WHAT TO DO ▸ Repeat the passage of the report on the Alwar attack word for word, starting with "Alwar’s police chief" and going on through "in the assault.".

RNA - The deadly incident took place in Alwar district in the desert state of Rajasthan.
Alwar’s police chief Rahul Prakash confirmed on Wednesday that Pehlu Khan, 55, had died in hospital two days after a group attacked his cattle truck on a road in the region.
“We are yet to receive the postmortem report, but [the victim] had multiple rib fractures,” the official said.
Prakash added that at least six others were injured in the assault.
Police have listed more than 200 people as suspects in the murder case and posted a reward to help identify the attackers.
The Muslim was driving in a convoy of six cattle transport trucks when the mob intercepted his vehicle. A video of the attack was broadcast on Indian television, showing the man being beaten with sticks and iron rods.
Rajasthan's Home minister Gulab Chand Kataria said on Wednesday the vigilantes had “done a good job by protecting cows from smuggling”.

[Stored items]

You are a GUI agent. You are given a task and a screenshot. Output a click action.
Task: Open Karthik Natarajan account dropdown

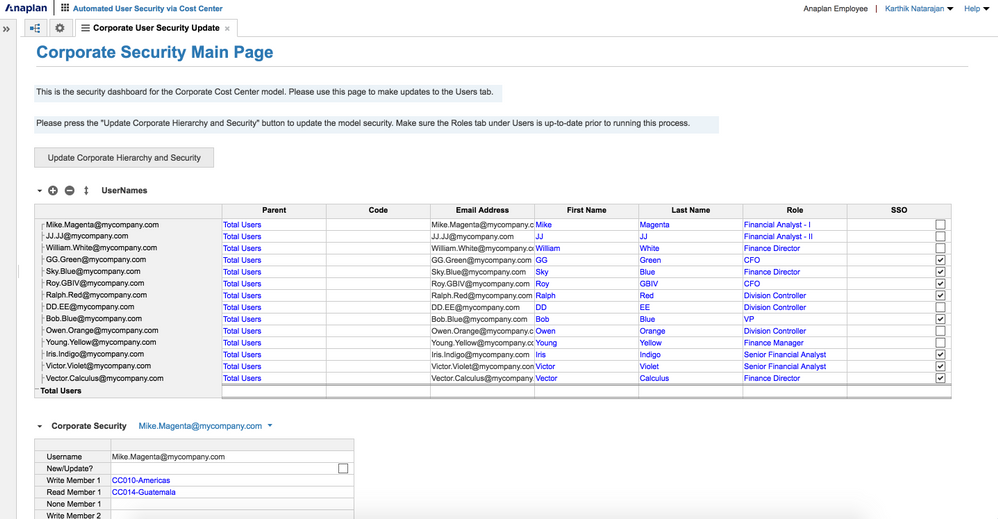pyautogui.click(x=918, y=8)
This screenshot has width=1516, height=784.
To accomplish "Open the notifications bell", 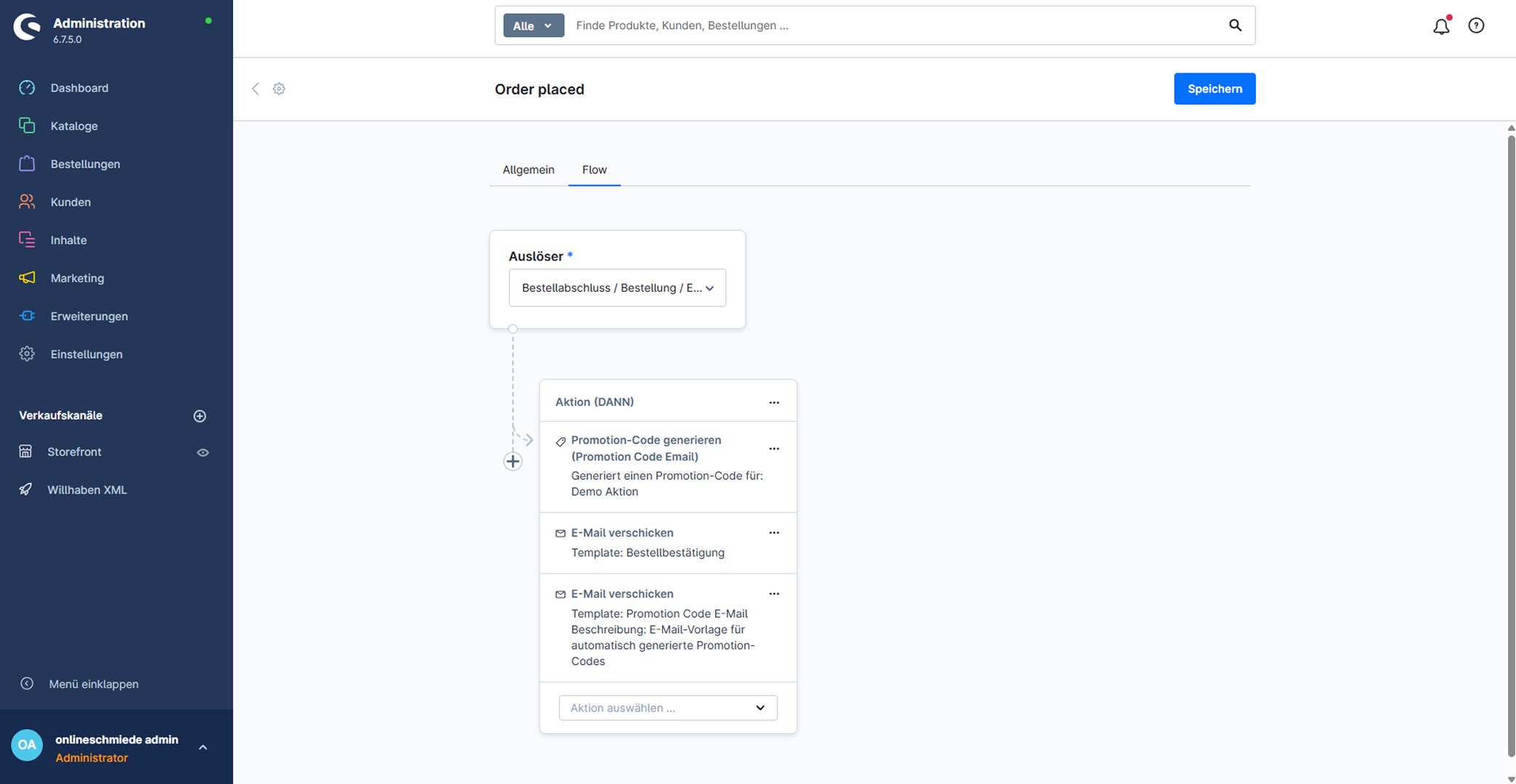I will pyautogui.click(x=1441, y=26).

--

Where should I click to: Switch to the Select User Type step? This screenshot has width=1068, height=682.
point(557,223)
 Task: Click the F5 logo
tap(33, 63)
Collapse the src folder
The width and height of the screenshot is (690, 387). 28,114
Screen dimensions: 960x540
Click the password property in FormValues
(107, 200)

WRITTEN RESPONSE ▸
Alwar’s police chief Rahul Prakash confirmed on Wednesday that Pehlu Khan, 55, had died in hospital two days after a group attacked his cattle truck on a road in the region.
“We are yet to receive the postmortem report, but [the victim] had multiple rib fractures,” the official said.
Prakash added that at least six others were injured in the assault.